### [WORK ITEM]
For the entries below, the expected answer is the line with "Instruction: Click the 一键加速 button", the line with "Task: Open the 关于我们 footer link", and every line between them, exactly as written, and nothing more.

### [DATA FOR ANALYSIS]
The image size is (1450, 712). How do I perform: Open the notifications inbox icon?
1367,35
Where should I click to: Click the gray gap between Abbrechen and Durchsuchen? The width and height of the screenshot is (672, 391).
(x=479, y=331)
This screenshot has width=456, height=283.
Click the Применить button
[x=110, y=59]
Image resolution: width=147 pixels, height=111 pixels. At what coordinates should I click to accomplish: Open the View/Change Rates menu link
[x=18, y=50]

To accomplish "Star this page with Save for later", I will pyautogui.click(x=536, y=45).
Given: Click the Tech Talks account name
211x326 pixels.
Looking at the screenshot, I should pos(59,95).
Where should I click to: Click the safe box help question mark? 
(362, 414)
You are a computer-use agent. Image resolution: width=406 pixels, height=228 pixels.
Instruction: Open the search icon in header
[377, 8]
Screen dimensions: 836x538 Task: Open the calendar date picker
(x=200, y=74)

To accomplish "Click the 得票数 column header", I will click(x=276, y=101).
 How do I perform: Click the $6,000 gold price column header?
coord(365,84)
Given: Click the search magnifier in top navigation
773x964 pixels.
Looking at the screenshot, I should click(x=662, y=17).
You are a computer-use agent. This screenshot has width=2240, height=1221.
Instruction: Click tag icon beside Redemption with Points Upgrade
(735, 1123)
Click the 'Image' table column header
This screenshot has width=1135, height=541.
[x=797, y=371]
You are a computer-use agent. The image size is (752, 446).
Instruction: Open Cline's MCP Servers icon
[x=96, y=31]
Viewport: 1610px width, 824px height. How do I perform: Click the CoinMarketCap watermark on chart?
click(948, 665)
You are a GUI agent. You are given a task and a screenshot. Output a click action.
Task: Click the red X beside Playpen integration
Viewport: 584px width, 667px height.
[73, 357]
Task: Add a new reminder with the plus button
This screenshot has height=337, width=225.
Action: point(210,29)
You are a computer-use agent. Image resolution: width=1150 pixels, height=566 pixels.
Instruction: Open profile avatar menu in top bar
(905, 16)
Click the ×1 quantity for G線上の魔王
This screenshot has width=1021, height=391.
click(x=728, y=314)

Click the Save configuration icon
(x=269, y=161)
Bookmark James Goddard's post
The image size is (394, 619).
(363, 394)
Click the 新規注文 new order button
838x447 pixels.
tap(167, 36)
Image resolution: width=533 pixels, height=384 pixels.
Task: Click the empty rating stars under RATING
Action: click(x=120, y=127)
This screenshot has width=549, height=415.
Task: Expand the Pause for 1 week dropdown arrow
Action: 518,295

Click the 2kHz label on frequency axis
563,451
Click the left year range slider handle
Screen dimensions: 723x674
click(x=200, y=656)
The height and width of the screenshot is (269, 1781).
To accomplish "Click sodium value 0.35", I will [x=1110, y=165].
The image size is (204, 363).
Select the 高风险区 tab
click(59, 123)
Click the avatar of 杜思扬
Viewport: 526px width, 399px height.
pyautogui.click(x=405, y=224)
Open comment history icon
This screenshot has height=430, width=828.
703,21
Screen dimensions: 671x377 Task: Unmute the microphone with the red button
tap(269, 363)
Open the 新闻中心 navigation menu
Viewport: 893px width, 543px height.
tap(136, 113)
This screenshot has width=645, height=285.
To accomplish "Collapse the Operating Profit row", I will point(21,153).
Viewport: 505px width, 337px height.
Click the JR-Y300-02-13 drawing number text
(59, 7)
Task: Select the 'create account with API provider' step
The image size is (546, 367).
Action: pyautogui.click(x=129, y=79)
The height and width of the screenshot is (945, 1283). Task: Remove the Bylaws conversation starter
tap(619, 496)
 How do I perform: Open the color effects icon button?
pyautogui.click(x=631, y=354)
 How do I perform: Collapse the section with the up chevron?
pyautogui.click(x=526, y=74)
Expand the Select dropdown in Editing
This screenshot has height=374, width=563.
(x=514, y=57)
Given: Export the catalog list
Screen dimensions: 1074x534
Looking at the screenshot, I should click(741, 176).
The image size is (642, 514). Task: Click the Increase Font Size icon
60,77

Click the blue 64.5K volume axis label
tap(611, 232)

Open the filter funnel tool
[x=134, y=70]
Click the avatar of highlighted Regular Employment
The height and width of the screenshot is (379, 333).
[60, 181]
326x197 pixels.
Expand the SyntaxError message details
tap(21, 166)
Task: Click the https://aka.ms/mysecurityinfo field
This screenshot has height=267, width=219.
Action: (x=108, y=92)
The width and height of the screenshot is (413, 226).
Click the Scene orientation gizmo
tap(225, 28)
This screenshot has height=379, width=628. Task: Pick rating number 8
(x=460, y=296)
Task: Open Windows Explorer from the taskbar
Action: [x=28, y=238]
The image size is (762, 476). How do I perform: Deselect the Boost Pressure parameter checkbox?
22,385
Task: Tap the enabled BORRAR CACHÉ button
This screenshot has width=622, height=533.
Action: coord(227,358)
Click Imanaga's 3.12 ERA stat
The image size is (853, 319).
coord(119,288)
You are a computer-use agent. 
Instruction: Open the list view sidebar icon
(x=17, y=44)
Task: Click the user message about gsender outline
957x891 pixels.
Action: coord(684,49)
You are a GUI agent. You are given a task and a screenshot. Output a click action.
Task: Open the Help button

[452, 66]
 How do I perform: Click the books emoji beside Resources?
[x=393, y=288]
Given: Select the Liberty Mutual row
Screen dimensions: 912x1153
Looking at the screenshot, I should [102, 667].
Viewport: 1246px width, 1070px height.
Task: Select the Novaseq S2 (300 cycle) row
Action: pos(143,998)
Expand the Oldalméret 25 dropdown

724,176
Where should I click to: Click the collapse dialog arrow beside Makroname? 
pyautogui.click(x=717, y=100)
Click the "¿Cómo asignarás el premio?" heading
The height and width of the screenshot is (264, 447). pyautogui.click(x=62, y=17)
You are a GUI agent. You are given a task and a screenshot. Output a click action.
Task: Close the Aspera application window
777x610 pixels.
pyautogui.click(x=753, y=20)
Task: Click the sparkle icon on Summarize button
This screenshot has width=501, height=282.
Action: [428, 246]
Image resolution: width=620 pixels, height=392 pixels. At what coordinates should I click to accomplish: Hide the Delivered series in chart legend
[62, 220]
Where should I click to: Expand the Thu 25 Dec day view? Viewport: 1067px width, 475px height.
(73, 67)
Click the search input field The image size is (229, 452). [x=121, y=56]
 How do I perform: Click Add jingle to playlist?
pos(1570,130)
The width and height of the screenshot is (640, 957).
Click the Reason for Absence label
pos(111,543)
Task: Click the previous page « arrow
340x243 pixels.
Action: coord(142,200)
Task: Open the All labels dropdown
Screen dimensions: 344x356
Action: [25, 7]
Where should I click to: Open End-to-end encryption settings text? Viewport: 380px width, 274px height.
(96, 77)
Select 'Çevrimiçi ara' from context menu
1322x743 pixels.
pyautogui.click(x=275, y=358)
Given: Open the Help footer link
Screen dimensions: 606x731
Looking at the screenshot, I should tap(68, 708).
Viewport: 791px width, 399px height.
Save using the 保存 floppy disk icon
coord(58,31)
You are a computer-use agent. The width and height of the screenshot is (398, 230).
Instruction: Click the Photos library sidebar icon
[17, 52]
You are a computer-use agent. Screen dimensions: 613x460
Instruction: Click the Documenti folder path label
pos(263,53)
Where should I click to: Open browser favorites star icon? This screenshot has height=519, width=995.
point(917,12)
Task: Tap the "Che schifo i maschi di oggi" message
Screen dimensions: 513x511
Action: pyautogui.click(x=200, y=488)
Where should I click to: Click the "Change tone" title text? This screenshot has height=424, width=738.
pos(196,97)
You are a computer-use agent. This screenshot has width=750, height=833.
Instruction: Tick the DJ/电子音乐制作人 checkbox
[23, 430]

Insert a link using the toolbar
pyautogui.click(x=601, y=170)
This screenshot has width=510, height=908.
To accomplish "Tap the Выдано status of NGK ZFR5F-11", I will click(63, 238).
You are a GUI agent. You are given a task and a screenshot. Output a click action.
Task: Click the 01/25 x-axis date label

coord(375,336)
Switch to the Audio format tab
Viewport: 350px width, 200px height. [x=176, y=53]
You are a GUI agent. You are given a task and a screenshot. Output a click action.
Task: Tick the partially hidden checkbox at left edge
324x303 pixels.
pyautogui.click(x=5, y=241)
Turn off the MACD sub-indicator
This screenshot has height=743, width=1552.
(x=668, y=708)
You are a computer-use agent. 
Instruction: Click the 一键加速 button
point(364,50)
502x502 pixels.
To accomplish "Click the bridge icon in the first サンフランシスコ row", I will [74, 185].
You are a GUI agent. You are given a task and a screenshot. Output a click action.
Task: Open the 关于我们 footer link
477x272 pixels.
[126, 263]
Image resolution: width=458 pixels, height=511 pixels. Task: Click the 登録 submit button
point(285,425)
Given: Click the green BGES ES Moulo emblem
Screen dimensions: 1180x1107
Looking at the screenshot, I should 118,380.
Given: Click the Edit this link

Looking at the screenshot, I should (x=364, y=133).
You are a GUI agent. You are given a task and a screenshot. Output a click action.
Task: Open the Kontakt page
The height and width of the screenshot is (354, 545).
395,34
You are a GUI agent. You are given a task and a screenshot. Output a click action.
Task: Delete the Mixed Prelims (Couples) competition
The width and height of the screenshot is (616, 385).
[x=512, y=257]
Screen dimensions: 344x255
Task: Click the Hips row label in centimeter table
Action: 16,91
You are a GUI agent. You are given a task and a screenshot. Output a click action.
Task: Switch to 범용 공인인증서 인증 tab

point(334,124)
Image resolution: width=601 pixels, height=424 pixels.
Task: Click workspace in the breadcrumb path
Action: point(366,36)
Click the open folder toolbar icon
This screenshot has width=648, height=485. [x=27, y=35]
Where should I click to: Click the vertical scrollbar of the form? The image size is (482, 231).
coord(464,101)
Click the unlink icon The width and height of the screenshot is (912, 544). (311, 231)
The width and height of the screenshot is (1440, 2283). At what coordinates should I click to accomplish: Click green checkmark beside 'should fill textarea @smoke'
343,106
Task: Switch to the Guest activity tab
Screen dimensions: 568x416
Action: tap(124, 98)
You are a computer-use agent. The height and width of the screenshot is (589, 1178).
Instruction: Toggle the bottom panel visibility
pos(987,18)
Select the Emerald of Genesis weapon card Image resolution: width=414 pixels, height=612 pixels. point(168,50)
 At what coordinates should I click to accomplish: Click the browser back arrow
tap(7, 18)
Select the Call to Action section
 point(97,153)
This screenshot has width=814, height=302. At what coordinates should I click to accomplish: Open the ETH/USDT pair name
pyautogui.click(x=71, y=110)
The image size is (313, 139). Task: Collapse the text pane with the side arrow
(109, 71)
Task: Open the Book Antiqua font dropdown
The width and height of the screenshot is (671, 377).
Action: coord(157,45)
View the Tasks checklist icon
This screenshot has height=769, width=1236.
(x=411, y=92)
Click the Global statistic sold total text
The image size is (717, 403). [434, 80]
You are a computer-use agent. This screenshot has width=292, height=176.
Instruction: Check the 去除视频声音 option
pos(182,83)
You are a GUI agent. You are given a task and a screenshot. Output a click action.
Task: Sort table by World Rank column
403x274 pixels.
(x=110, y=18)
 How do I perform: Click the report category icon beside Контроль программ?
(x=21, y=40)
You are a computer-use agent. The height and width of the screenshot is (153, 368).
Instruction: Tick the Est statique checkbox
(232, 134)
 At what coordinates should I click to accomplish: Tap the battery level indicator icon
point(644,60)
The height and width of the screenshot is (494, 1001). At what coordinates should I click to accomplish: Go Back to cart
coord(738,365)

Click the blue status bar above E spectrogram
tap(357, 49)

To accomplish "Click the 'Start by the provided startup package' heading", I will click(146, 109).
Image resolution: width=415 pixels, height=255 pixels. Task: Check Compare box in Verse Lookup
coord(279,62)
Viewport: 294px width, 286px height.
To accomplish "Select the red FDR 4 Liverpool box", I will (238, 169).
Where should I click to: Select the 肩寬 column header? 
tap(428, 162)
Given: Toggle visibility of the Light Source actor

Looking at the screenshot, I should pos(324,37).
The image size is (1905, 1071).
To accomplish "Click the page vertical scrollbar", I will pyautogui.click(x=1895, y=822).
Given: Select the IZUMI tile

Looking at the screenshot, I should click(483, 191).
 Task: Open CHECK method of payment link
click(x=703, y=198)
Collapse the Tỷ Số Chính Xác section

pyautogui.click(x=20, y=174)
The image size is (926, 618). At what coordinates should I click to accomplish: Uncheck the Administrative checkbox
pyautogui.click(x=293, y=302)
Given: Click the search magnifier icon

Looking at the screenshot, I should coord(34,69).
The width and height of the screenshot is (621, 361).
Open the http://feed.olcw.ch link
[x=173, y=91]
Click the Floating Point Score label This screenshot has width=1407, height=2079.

### [RESPONSE AREA]
Instruction: Click the 一键加速 button
point(364,50)
502x502 pixels.
To accomplish "Click the bridge icon in the first サンフランシスコ row", I will [74, 185].
You are a GUI agent. You are given a task and a screenshot. Output a click action.
Task: Open the 关于我们 footer link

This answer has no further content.